## YOUR OBJECTIVE:
Take every line from the data that has the word "agent" in it.

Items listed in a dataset
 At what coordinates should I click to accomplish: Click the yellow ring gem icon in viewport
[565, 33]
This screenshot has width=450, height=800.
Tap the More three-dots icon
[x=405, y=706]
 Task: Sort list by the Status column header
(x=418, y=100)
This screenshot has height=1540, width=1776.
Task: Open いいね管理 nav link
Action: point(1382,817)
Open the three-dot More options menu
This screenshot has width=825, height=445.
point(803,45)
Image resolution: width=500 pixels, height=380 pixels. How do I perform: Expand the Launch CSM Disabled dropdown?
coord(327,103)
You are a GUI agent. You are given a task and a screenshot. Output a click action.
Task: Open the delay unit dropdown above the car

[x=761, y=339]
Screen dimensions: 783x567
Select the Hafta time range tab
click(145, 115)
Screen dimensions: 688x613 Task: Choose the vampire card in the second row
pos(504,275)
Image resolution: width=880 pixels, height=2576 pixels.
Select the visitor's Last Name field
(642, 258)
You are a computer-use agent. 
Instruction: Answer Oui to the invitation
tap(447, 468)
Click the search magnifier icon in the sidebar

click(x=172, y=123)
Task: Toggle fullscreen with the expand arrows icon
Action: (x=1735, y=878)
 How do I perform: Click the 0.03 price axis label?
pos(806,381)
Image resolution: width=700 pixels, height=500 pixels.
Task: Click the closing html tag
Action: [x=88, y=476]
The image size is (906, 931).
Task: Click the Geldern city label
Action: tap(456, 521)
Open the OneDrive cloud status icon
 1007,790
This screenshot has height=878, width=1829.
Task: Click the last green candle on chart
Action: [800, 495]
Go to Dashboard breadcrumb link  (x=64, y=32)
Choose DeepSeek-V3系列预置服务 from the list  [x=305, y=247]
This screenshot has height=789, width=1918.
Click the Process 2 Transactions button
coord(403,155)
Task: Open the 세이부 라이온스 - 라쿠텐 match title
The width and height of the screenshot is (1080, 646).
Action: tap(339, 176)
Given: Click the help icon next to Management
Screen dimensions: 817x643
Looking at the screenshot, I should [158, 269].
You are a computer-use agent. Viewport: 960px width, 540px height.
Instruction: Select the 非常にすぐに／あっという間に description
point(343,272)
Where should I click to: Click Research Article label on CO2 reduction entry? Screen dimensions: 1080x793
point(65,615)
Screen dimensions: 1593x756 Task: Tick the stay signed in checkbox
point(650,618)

## WRITTEN ANSWER:
You are a GUI agent. You are given a task and a screenshot. Output a click action.
You are a computer-use agent. 
You are a computer-use agent. Viewport: 960px width, 540px height.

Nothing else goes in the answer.